SELECT to_char(begin_interval_time,'YYYY_MM_DD HH24') WHEN, dbms_lob.substr(sql_text,4000,1) SQL, dhss.instance_number INST_ID, dhss.sql_id, executions_delta exec_delta, rows_processed_delta rows_proc_delta
FROM dba_hist_sqlstat dhss, dba_hist_snapshot dhs, dba_hist_sqltext dhst
WHERE upper(dhst.sql_text) LIKE '%GTMP_WIND_RECORD_LOG%'
AND ltrim(upper(dhst.sql_text)) NOT LIKE 'SELECT%'
AND dhss.snap_id=dhs.snap_id
AND dhss.instance_number=dhs.instance_number
AND dhss.sql_id=dhst.sql_id
AND begin_interval_time
BETWEEN to_date('22-12-01 06:00','YY-MM-DD HH24:MI')

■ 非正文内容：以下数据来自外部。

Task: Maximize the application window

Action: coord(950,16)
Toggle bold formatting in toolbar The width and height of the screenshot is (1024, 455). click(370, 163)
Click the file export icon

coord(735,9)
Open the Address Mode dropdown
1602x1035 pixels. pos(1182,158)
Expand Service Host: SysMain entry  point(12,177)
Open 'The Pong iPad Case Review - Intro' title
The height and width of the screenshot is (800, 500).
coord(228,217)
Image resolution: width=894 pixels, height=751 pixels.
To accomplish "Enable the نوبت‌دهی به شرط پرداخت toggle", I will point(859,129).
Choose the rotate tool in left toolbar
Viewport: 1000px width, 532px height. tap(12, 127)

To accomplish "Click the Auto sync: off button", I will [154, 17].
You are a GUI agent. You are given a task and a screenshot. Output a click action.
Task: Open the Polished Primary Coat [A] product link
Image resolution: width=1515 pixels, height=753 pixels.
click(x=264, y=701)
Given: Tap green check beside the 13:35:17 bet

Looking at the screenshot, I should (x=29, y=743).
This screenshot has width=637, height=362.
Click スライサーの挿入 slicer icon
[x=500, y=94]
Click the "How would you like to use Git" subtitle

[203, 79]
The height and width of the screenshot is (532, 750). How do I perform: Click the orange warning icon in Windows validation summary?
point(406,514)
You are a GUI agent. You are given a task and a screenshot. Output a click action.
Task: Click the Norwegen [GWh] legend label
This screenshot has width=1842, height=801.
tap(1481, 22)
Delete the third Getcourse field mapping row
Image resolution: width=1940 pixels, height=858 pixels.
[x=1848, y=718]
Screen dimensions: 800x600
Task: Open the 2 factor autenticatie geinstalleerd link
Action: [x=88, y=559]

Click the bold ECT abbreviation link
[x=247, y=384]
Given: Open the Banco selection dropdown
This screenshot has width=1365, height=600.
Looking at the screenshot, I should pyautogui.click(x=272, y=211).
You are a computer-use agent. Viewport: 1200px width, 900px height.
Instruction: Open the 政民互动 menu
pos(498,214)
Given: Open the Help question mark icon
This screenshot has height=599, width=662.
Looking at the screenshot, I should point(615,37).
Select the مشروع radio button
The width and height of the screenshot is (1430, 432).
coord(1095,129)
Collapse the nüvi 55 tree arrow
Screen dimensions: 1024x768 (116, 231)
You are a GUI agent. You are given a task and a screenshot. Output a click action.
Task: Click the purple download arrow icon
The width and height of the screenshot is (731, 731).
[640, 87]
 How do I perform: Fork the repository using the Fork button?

AND to_date('22-12-01 07:00','YY-MM-DD HH24:MI');
INST_ID SQL_ID EXEC_DELTA ROWS_PROC_DELTA
---------- ------------- ---------- ---------------
2022_12_01 06
INSERT INTO ETL.GTMP_WIND_RECORD_LOG (ID, REC_ID, OPMODE, OPDATE, TABLE_NAME) SE
LECT ID, REC_ID, OPMODE, OPDATE, TABLENAME FROM WINDDF.RECORD_LOG@WINDNEWDB A WH
ERE A.TABLENAME=:B1
2 61z1sgnsccx6m 184 96347952
INST_ID SQL_ID EXEC_DELTA ROWS_PROC_DELTA
---------- ------------- ---------- ---------------
DELETE FROM ETL.GTMP_WIND_RECORD_LOG A WHERE A.ID>:B2 OR A.ID<:B1
2 d7k797d3827cg 221 96610616
6、其实上面的结论从awr报告中也能的出来,但是awr报告只能显示top5,没办法看到后面的。当我想从awr报告里证明上述结论的时候,我发现这个处于TOP的对象竟然是TEMP表。按我以前的理解,对临时表的操作是不会产生redo的。从度娘上查了下,临时表本身的操作虽然不会产生redo,但是对临时表操作需要产生undo,产生undo自然会产生redo,只是比普通表产生的redo要少很多。
总结
日常碰到的日志量突增大部分都是交易量上涨、业务逻辑调整等导致的,但是如果你直接去问开发人员,他可能会说啥也没变,这个时候你就会挺懵逼(这是本人亲身经历哈)。如果你拿着你查到的东西去找他,他可能就不会这么硬气了。所以啊,虽然可能不是数据库的问题,但作为万能的DBA,你也的会查啊。